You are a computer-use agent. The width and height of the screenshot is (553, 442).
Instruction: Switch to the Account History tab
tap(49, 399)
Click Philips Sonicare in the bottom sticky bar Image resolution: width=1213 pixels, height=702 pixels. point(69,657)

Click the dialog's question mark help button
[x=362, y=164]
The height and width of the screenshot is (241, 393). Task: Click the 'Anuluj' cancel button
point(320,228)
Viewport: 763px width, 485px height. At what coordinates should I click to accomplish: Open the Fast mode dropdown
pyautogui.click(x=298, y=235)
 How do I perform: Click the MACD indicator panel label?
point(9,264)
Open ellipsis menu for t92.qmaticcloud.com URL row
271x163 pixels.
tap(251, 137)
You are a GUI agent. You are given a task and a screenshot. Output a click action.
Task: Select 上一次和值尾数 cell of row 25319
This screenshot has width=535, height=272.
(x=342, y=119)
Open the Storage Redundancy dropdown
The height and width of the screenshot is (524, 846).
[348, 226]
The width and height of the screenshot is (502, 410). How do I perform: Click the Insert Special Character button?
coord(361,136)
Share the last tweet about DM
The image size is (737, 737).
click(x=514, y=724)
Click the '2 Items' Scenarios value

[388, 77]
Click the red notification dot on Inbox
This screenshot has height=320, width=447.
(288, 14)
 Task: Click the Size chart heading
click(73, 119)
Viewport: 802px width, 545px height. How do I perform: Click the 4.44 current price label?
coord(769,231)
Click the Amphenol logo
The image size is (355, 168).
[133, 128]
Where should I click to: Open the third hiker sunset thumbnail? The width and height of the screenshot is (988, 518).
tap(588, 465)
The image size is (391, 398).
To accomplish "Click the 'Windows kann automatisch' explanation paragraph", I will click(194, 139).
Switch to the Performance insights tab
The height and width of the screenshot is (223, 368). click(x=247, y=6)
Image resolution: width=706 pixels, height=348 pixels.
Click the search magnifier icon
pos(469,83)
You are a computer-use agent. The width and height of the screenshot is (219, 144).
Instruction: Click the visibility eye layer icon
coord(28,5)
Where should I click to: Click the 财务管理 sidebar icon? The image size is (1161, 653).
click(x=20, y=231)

YOUR TASK: Transcribe only what runs from the line with "This screenshot has width=535, height=272." to the last line above, keeping every line exactly as written.

RESULT FOR THIS EXERCISE:
This screenshot has width=535, height=272.
(x=342, y=119)
Open the Storage Redundancy dropdown
The height and width of the screenshot is (524, 846).
[348, 226]
The width and height of the screenshot is (502, 410). How do I perform: Click the Insert Special Character button?
coord(361,136)
Share the last tweet about DM
The image size is (737, 737).
click(x=514, y=724)
Click the '2 Items' Scenarios value

[388, 77]
Click the red notification dot on Inbox
This screenshot has height=320, width=447.
(288, 14)
 Task: Click the Size chart heading
click(73, 119)
Viewport: 802px width, 545px height. How do I perform: Click the 4.44 current price label?
coord(769,231)
Click the Amphenol logo
The image size is (355, 168).
[133, 128]
Where should I click to: Open the third hiker sunset thumbnail? The width and height of the screenshot is (988, 518).
tap(588, 465)
The image size is (391, 398).
To accomplish "Click the 'Windows kann automatisch' explanation paragraph", I will click(194, 139).
Switch to the Performance insights tab
The height and width of the screenshot is (223, 368). click(x=247, y=6)
Image resolution: width=706 pixels, height=348 pixels.
Click the search magnifier icon
pos(469,83)
You are a computer-use agent. The width and height of the screenshot is (219, 144).
Instruction: Click the visibility eye layer icon
coord(28,5)
Where should I click to: Click the 财务管理 sidebar icon? The image size is (1161, 653).
click(x=20, y=231)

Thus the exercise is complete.